**Task statement**
Of the material below, the lines to be retyped are those from the line containing "Task: Switch Wartungsmodus toggle from AUS" through the line containing "The image size is (1437, 840).", inclusive; reproduce them exactly.

**Records supplied**
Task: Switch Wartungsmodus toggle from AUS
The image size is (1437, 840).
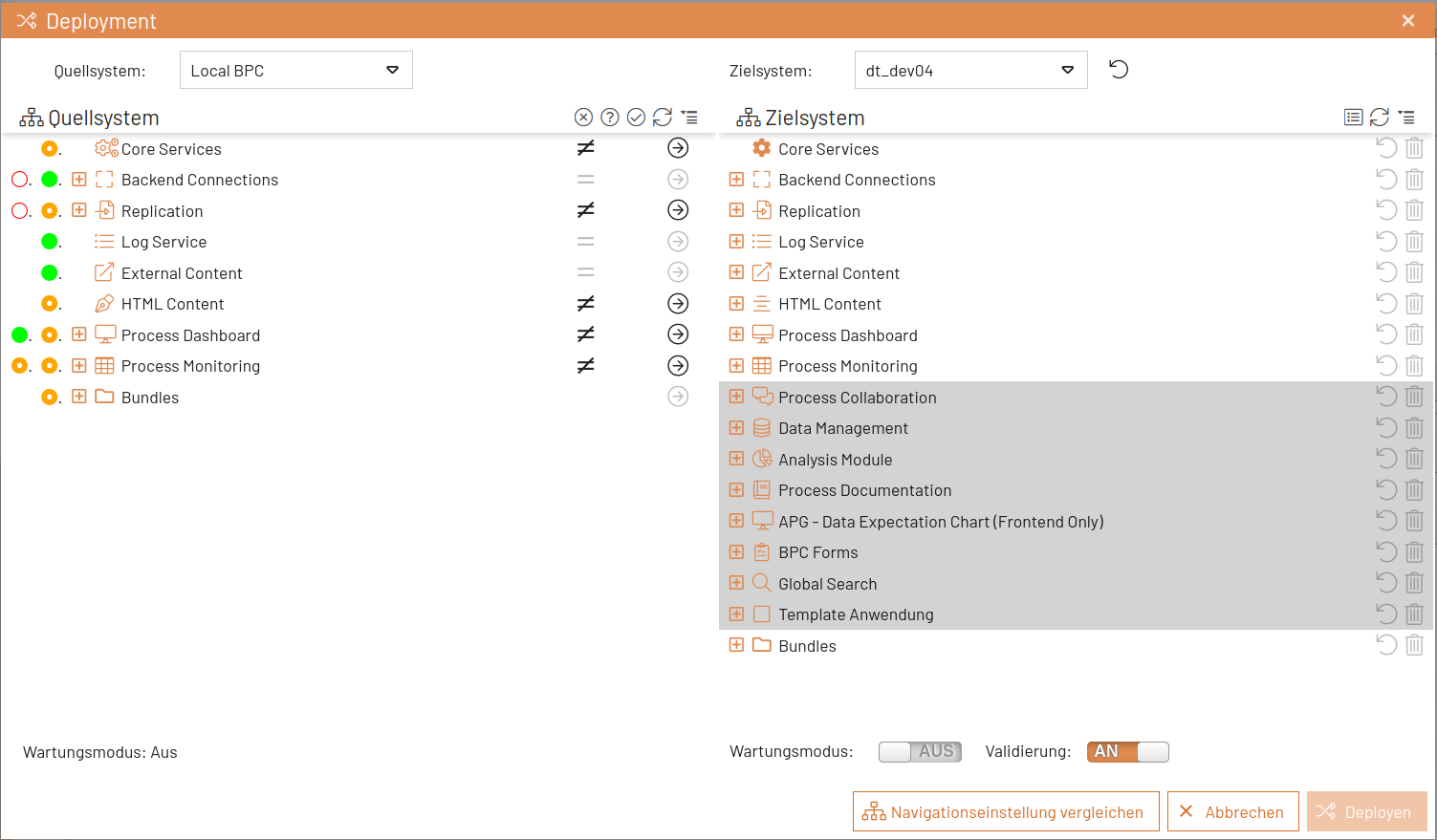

...

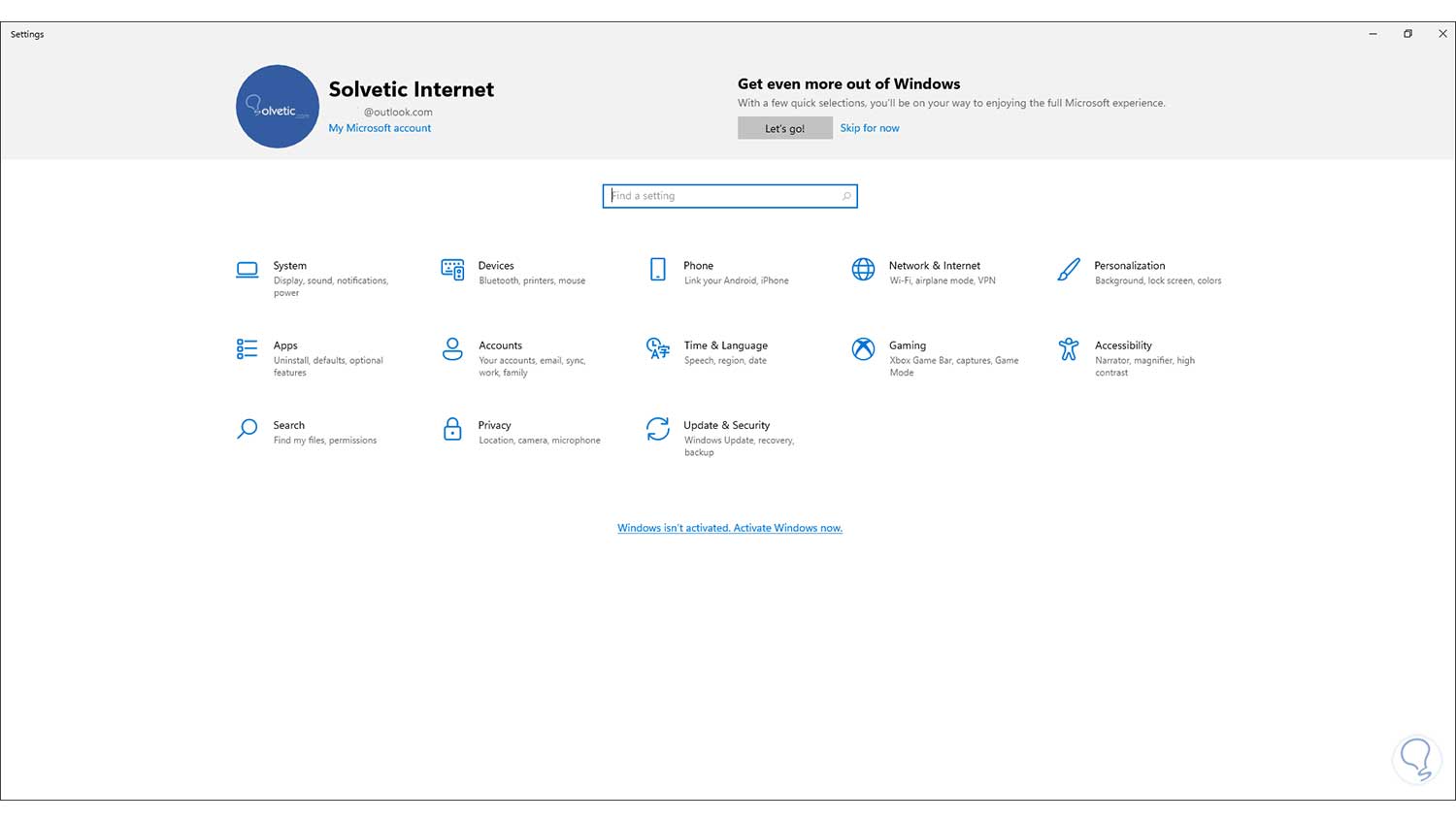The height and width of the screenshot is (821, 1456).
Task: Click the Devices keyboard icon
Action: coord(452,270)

**Response**
Task: Switch Wartungsmodus toggle from AUS
The image size is (1437, 840).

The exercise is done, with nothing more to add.